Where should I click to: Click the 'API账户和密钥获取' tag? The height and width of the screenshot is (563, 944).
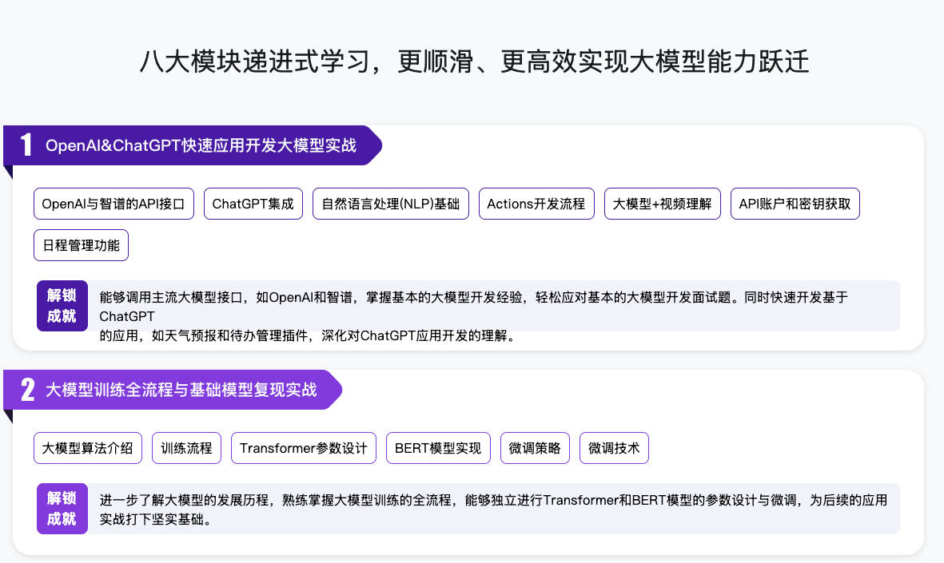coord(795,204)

• • • • • • •

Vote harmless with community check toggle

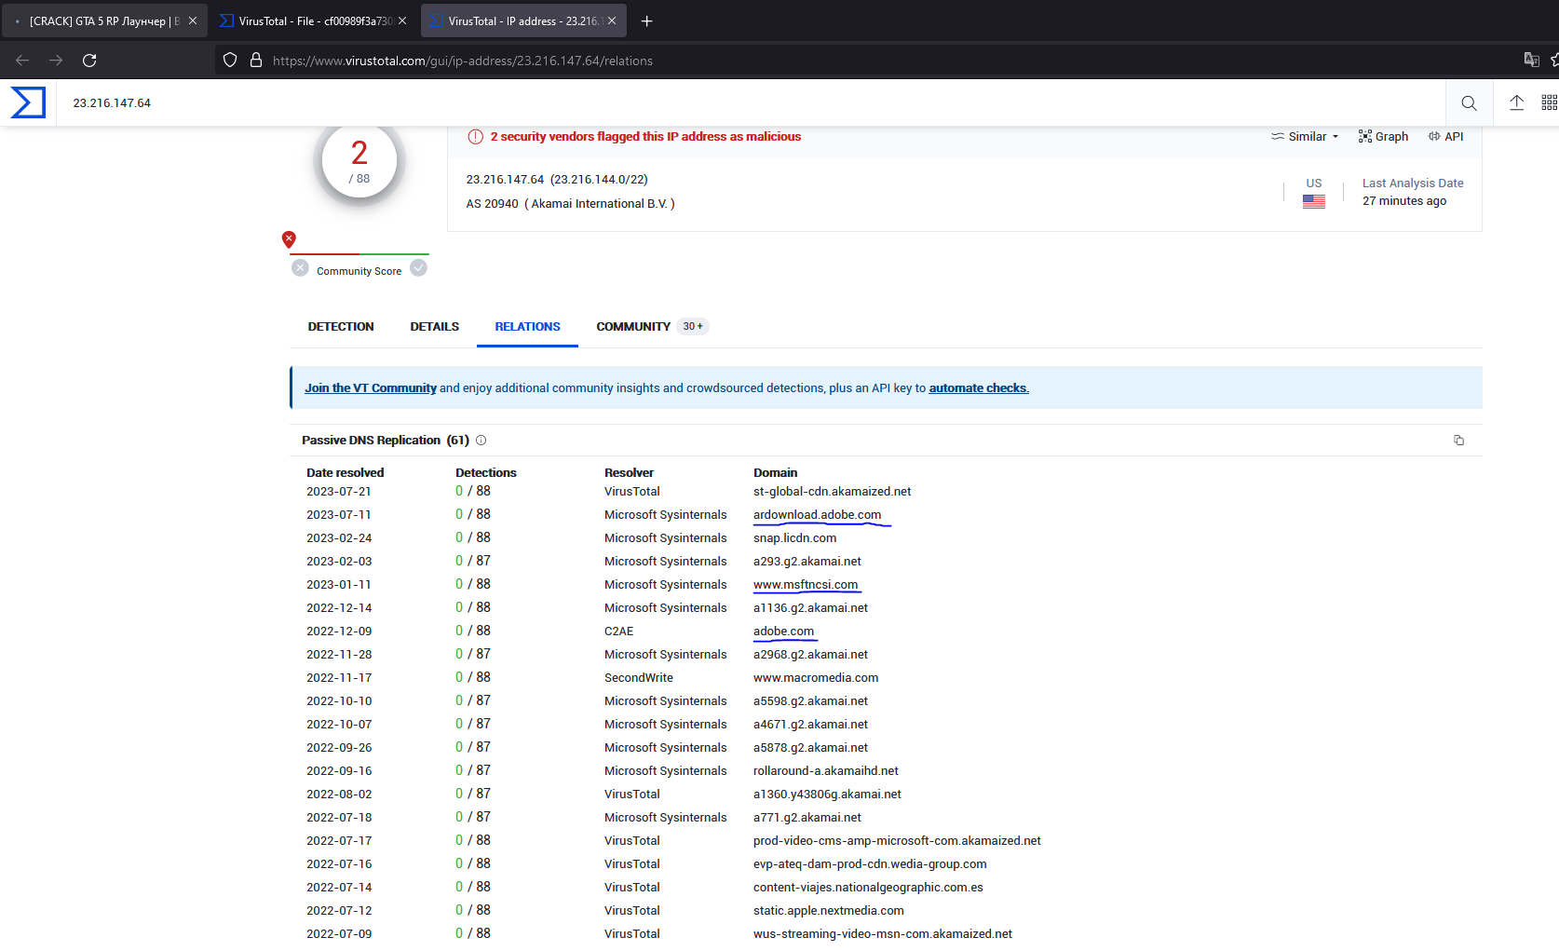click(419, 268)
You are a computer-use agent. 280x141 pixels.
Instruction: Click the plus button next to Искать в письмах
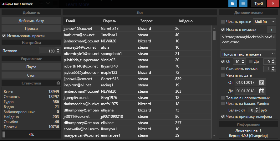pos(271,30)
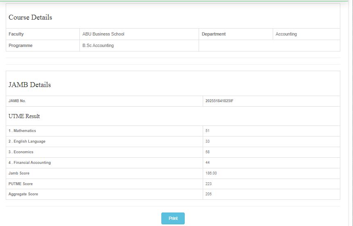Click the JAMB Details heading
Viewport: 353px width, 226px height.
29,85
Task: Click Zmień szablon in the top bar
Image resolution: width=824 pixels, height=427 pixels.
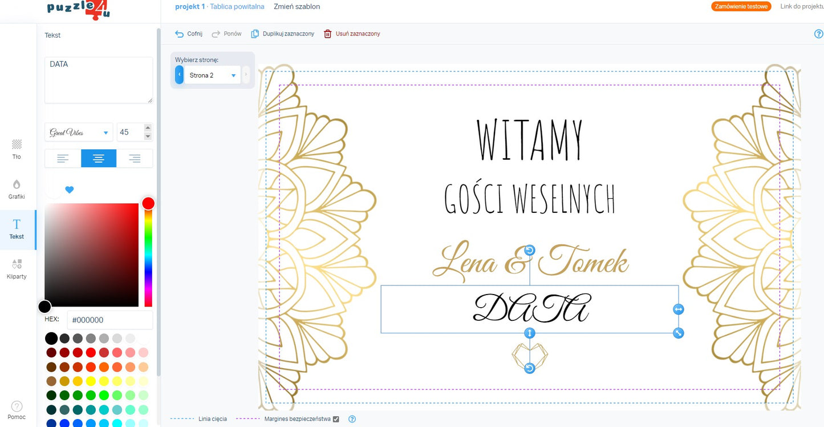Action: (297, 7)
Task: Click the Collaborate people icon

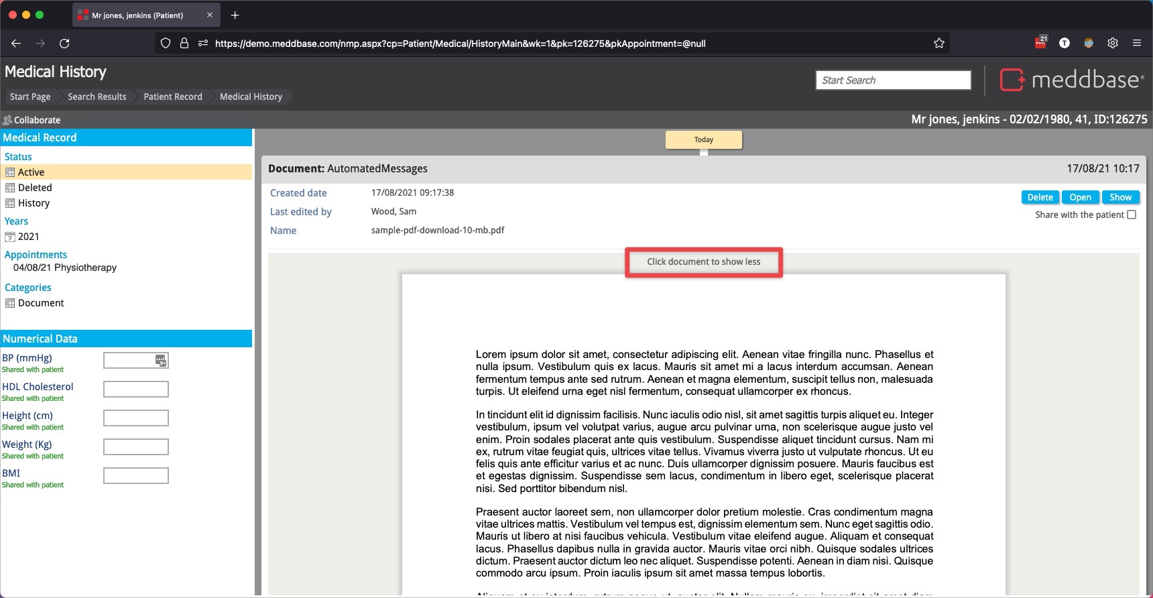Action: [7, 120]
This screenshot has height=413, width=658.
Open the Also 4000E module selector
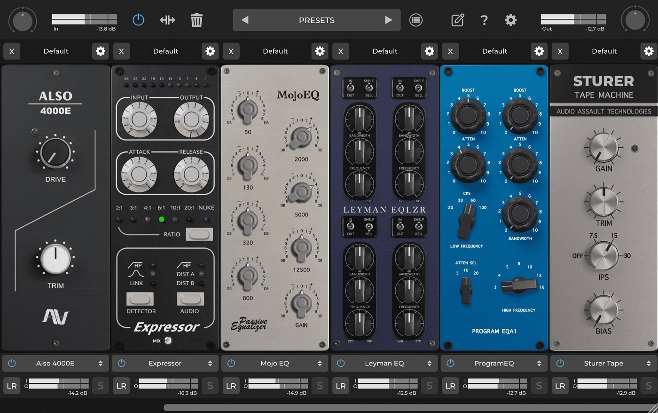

• • • • • • •

Exercise task
Reproduce the lines verbatim, starting at the one containing "You are a computer-use agent. 280x141 pixels." and ending at the one containing "Open the Also 4000E module selector", with both included. Omit the pictures from your answer.

Task response
You are a computer-use agent. 280x141 pixels.
Instruction: Click the plus button next to Искать в письмах
pos(271,30)
Click the JAMB Details heading
Viewport: 353px width, 226px height.
29,85
Task: Click Zmień szablon in the top bar
Image resolution: width=824 pixels, height=427 pixels.
Action: (297, 7)
Task: Click the Collaborate people icon

Action: [7, 120]
This screenshot has height=413, width=658.
Open the Also 4000E module selector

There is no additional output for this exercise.